Sunday, October 15, 2017

Hey Mike, here are some stories of POC not being oppressed from 1917 to 1967

It's kind of exhausting to have to push back against willful ignorance, but it has to be done. So here I am doing it. Again.

Mike Ditka is on the record as saying that there hasn't been any oppression in this country in 100 years. This piece of interesting writing makes a similar claim. Neither could possibly be more wrong.

As the argument goes, in the Oppression Olympics POC can't even score a tarnished bronze cuz yunno, Saudi women just got the right to drive in 2017!, or Chinese dissenters!, or Russian LGBTQ! or Christians in majority-Muslim countries! (but not Palestinians in Israel, or Black Africans in apartheid-era South Africa or Black people in Jim Crow southern states tho) The logic is (entirely predictably) illogical and hypocritical but it makes for a good rallying cry I suppose.

The historically ignorant have decided that if things are better today than they were before emancipation, then everyone should just shut their pie hole and whistle a happy tune. But that's not how this works. What these folk fail to realize is that no improvement to the social condition of oppressed or excluded groups occurs naturally. It certainly hasn't occurred naturally or easily in these United States. Our evolutionary process has always required agitation, effort, pressure and spublic shaming. America has never yet recognized the rights of those it routinely brutalizes without a damn good reason. Folk have to give America reasons to live up to her hype. Calling out her oppressive nature? That's very much part of the process. Ditka is an ass if he thinks this place is anything BUT oppressive....but I'm getting ahead of myself. I'm supposed to offer up evidence and then draw a conclusion. Beg pardon!

In honor of Ditka's patently ridiculous claim that there's been no oppression these last one hundred years, here are some of the shameful events of the first fifty years of those 100. US history is replete with stories and so here are a few. Enjoy. I guess.

1917 to 1931:
485 Black men, women and children were lynched. Source here. The likelihood is that these data are incomplete and underrepresent the actual totals. But neither lynching nor the threat thereof are  oppression. Mike says so.

1923:
Rosewood Massacre



1931:
The Scottsboro Boys: 9 Black youths indicted on a charge of having raped two White women (shades of Susan Smith and Sherry Hall).

- **EXTRACTED MATERIAL**
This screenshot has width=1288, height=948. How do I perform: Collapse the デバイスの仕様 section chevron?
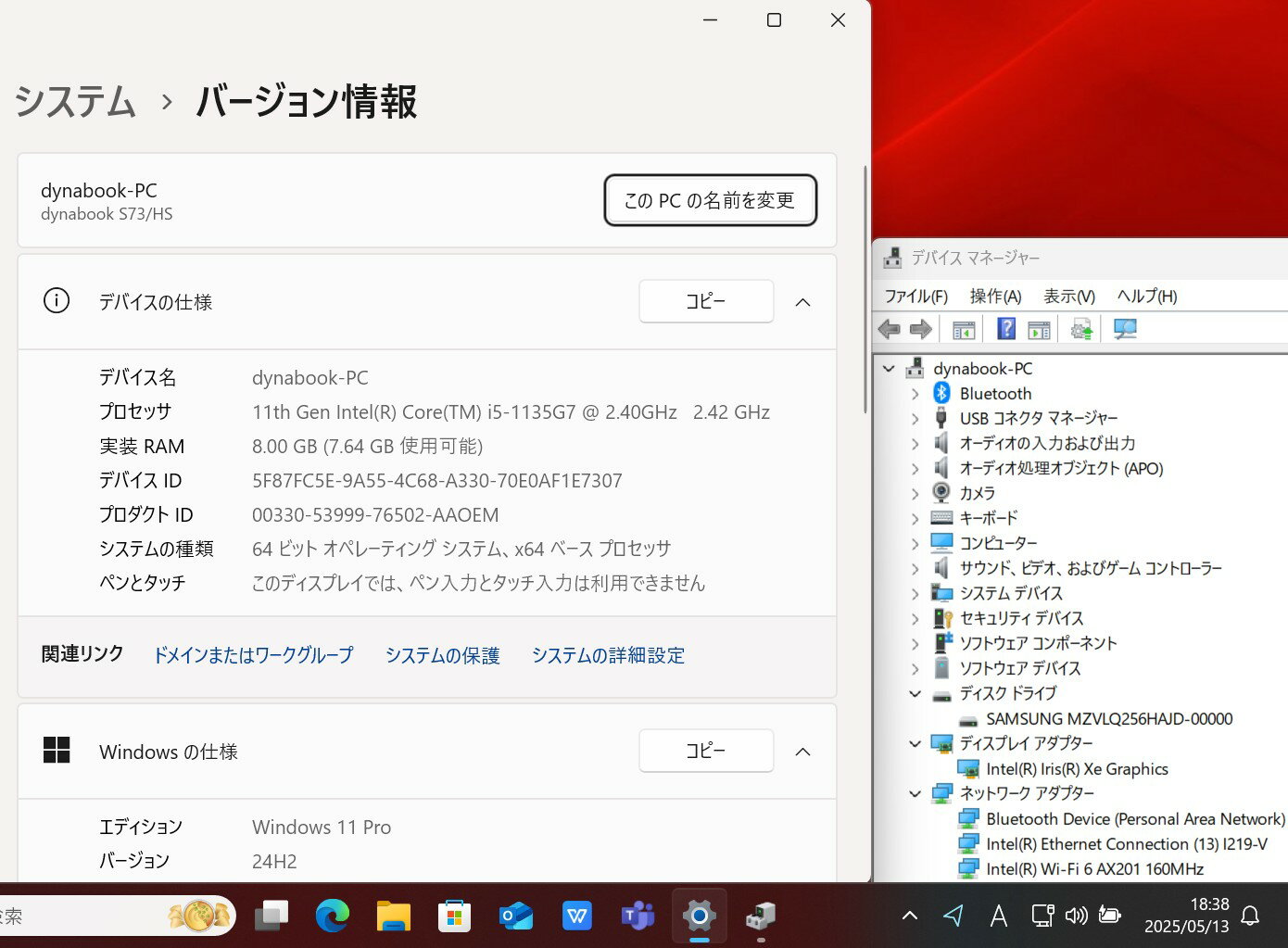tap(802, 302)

* * *

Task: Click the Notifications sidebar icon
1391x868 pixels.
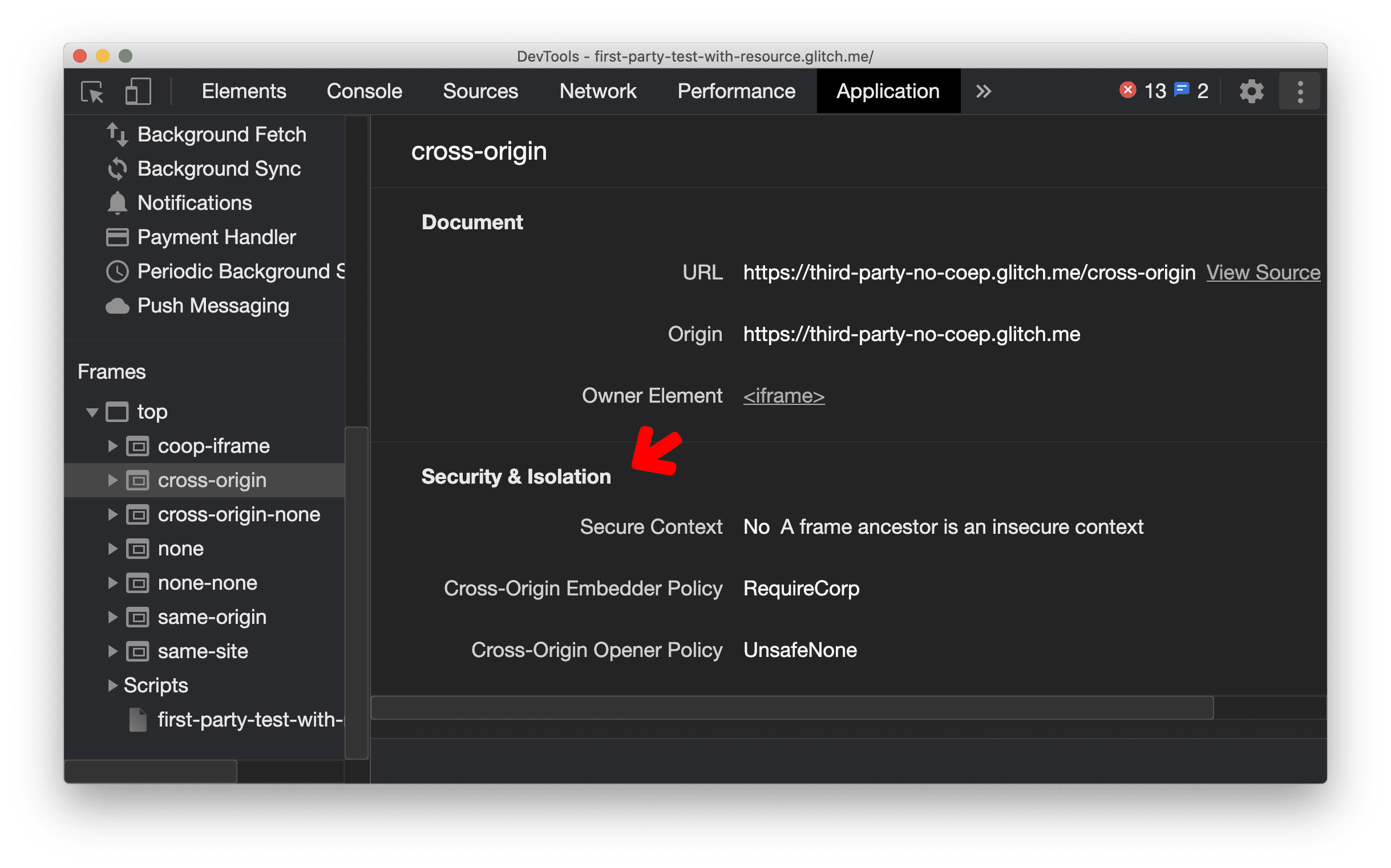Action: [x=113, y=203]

- **DIRECTIONS**
1. In the post about Mike Ditka's claim, how many Black men, women and children were lynched from 1917 to 1931?
2. Could you reproduce the passage of the post about Mike Ditka's claim between "Sunday, October 15, 2017" and "cry I suppose.", inclusive?

- **TASK RESULTS**
1. 485

2.
Sunday, October 15, 2017

Hey Mike, here are some stories of POC not being oppressed from 1917 to 1967

It's kind of exhausting to have to push back against willful ignorance, but it has to be done. So here I am doing it. Again.

Mike Ditka is on the record as saying that there hasn't been any oppression in this country in 100 years. This piece of interesting writing makes a similar claim. Neither could possibly be more wrong.

As the argument goes, in the Oppression Olympics POC can't even score a tarnished bronze cuz yunno, Saudi women just got the right to drive in 2017!, or Chinese dissenters!, or Russian LGBTQ! or Christians in majority-Muslim countries! (but not Palestinians in Israel, or Black Africans in apartheid-era South Africa or Black people in Jim Crow southern states tho) The logic is (entirely predictably) illogical and hypocritical but it makes for a good rallying cry I suppose.